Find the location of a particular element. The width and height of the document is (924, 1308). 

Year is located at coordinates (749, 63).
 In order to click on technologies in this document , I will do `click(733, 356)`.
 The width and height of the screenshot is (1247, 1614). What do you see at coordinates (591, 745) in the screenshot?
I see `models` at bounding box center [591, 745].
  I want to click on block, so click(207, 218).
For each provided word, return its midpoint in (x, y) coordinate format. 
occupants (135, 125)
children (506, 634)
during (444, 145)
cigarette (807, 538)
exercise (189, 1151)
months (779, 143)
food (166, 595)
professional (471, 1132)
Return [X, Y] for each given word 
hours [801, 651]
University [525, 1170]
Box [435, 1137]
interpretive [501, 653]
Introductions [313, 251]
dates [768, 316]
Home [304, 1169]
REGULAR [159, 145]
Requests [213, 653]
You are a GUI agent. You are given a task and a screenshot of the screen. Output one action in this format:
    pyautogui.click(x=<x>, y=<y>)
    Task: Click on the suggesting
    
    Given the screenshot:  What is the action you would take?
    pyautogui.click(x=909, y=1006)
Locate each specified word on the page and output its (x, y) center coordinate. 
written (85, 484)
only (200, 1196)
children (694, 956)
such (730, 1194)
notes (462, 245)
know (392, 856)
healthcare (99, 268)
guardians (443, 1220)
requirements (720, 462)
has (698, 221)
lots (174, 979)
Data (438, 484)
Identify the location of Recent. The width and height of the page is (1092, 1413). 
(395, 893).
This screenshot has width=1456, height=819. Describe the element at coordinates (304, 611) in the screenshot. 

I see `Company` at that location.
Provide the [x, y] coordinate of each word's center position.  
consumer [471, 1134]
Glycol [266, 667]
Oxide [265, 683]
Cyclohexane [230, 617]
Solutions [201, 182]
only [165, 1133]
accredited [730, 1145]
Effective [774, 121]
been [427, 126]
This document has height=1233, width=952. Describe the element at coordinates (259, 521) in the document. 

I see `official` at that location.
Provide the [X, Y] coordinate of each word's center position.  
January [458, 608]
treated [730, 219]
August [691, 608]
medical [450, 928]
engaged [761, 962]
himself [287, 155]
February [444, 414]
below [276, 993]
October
━━━━
• **THE EXERCISE**
Find every line in the data above that contains the string "page", and copy each of those lines in full.

• **RESULT FOR THIS TASK**
Locate each specified word on the page and output its (x, y) center coordinate. 
Identify the location of Recent. The width and height of the page is (1092, 1413). 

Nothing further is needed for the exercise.